### Input data
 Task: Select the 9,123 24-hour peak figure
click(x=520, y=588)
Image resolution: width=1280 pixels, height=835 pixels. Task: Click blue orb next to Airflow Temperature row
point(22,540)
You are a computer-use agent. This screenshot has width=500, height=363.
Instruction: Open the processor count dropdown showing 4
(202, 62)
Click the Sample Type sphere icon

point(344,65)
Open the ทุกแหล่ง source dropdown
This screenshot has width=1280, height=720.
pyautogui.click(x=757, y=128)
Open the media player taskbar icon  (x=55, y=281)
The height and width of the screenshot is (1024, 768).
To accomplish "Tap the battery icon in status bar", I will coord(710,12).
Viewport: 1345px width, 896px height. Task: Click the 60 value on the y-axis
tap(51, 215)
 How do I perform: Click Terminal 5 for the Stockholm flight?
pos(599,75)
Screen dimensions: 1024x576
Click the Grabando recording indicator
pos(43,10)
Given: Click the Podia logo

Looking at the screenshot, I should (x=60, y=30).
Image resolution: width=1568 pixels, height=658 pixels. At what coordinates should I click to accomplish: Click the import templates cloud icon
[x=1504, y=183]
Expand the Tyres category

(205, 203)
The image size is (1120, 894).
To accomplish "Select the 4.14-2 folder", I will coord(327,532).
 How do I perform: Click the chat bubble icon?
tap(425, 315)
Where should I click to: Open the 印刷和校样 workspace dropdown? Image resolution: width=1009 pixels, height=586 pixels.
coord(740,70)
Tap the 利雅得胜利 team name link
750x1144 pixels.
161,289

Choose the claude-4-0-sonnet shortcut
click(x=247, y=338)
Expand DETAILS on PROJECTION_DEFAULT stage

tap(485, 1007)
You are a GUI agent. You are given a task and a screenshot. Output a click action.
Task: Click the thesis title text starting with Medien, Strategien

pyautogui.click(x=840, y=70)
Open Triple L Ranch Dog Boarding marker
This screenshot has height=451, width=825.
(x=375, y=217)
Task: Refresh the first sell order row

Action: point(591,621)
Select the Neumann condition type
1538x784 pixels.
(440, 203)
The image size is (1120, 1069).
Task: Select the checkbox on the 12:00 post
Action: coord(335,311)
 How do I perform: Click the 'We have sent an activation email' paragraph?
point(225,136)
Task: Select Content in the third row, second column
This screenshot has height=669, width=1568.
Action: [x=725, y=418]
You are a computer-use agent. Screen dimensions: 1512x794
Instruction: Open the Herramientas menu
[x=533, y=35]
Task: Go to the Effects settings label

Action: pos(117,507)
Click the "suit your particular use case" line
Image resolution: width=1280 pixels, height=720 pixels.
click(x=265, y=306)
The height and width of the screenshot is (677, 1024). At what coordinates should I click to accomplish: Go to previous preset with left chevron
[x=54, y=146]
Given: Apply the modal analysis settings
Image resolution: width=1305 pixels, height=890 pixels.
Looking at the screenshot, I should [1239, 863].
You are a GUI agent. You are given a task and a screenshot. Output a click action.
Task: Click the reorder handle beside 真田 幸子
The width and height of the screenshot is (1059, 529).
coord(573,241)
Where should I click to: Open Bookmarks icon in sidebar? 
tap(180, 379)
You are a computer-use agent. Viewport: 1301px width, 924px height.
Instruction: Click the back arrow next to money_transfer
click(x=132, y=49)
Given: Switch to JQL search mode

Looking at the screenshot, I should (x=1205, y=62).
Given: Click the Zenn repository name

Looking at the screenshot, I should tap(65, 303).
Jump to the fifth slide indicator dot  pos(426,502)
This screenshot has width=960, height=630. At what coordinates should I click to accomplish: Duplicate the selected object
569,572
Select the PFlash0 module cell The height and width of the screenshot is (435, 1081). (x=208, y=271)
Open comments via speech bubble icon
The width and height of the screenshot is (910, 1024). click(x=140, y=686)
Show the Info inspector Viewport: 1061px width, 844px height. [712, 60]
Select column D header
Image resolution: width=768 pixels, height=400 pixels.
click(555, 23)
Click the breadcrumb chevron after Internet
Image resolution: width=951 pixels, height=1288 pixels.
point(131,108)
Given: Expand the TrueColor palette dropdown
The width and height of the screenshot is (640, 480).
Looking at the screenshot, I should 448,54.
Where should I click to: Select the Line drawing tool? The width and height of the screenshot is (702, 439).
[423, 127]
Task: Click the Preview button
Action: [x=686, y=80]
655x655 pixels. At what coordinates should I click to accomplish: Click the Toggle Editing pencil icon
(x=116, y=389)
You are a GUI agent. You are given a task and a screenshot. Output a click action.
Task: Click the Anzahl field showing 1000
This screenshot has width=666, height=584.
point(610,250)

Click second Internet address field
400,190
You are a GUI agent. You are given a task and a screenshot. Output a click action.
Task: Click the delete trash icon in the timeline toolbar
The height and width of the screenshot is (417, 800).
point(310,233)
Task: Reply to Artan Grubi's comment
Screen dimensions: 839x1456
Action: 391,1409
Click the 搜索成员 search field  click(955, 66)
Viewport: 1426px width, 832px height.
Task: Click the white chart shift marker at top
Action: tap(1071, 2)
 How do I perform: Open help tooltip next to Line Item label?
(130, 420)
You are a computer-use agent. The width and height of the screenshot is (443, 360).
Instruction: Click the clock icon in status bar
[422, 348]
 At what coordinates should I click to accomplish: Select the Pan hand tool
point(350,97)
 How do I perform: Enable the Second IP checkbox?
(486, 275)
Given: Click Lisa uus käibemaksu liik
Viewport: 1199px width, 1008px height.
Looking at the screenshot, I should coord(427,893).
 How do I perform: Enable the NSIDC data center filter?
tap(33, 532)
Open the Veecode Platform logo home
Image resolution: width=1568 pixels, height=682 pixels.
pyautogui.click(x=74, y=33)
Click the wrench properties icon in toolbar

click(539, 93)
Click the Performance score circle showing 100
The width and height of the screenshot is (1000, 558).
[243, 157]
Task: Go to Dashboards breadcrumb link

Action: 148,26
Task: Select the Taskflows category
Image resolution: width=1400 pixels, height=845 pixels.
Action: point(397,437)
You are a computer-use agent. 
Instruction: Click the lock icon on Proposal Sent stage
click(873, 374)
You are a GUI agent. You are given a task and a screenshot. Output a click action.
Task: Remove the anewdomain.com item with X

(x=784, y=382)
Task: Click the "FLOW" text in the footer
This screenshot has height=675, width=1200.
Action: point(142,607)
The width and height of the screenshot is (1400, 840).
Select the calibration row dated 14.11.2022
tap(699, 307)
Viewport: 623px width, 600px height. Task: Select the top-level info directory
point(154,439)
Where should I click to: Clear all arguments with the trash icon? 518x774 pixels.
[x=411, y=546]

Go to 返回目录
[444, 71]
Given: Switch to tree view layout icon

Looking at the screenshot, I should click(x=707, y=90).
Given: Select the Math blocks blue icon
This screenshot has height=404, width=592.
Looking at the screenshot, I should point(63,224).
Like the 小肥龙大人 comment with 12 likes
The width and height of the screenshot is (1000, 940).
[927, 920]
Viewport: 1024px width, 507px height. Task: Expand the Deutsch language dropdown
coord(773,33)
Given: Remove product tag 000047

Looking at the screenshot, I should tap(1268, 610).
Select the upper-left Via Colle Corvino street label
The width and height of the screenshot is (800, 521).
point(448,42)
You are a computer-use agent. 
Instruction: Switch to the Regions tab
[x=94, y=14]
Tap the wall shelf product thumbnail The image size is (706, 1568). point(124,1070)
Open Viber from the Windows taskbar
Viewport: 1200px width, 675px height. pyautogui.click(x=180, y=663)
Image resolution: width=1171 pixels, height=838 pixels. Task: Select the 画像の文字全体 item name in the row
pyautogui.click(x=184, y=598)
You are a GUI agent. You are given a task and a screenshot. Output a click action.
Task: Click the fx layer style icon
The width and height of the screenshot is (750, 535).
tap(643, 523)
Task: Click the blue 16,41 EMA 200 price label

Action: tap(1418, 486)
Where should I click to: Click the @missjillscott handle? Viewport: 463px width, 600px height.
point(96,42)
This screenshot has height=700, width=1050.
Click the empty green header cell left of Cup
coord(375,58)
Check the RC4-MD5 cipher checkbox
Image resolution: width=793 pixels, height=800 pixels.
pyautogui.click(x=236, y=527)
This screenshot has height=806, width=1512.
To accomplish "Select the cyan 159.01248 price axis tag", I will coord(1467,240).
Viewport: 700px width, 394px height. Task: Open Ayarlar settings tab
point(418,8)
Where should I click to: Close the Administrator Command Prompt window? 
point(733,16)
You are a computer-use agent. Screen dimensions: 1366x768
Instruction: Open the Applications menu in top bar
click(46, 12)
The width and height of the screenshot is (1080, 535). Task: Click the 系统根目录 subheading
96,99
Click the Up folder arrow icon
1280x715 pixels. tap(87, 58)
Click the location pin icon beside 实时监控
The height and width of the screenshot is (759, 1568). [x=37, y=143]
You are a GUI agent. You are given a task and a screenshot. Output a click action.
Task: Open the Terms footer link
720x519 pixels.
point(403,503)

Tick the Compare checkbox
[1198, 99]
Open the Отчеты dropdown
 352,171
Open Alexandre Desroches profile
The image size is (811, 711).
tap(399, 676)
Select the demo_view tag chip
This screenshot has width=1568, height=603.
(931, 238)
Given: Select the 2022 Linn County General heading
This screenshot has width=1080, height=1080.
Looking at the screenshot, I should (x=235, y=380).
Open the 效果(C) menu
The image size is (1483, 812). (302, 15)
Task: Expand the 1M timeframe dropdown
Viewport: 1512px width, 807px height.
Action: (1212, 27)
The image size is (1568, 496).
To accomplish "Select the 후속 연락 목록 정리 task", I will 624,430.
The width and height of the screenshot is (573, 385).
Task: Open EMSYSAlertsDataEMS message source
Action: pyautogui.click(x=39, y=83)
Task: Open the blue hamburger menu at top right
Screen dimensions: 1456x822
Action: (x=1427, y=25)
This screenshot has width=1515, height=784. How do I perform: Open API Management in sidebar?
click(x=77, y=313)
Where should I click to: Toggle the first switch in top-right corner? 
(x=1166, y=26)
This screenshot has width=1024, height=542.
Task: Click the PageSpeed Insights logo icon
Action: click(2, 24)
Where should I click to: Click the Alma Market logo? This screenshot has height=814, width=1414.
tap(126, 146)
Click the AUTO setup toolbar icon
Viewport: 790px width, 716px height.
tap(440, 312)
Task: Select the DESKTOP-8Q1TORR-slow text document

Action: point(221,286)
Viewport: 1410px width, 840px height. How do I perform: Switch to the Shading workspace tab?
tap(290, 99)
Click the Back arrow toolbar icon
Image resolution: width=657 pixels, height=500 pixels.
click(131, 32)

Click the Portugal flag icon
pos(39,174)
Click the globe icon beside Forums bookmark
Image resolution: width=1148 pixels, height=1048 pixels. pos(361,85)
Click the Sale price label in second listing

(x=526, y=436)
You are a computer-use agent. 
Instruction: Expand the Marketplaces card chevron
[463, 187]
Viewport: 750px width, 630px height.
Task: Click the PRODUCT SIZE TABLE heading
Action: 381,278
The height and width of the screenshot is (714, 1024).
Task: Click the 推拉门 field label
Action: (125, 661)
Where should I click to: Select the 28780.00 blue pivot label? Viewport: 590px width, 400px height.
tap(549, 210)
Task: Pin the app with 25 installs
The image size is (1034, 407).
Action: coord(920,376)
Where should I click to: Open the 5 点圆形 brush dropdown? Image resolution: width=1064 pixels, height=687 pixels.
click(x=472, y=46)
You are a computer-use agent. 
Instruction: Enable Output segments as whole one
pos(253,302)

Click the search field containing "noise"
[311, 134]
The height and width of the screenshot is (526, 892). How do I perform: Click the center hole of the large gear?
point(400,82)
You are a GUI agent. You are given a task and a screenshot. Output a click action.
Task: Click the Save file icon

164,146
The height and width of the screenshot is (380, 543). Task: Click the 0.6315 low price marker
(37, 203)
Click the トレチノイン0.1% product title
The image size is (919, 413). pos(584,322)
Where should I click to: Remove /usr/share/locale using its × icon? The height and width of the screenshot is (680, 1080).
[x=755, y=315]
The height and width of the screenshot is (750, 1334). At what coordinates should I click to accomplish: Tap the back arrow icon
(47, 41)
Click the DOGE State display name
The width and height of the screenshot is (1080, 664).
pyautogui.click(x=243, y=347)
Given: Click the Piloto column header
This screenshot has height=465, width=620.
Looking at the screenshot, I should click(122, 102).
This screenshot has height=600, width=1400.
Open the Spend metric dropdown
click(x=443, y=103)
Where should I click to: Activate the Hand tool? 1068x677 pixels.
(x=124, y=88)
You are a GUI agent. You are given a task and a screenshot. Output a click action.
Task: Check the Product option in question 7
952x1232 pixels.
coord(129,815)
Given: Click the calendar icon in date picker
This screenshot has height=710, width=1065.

### Task to complete
Copy exactly the stretch of data above from the line with "Image resolution: width=1280 pixels, height=720" through the line with "Given: Apply the modal analysis settings", and omit all other lines.

### Result of this exercise
Image resolution: width=1280 pixels, height=720 pixels.
click(x=265, y=306)
The height and width of the screenshot is (677, 1024). At what coordinates should I click to accomplish: Go to previous preset with left chevron
[x=54, y=146]
Given: Apply the modal analysis settings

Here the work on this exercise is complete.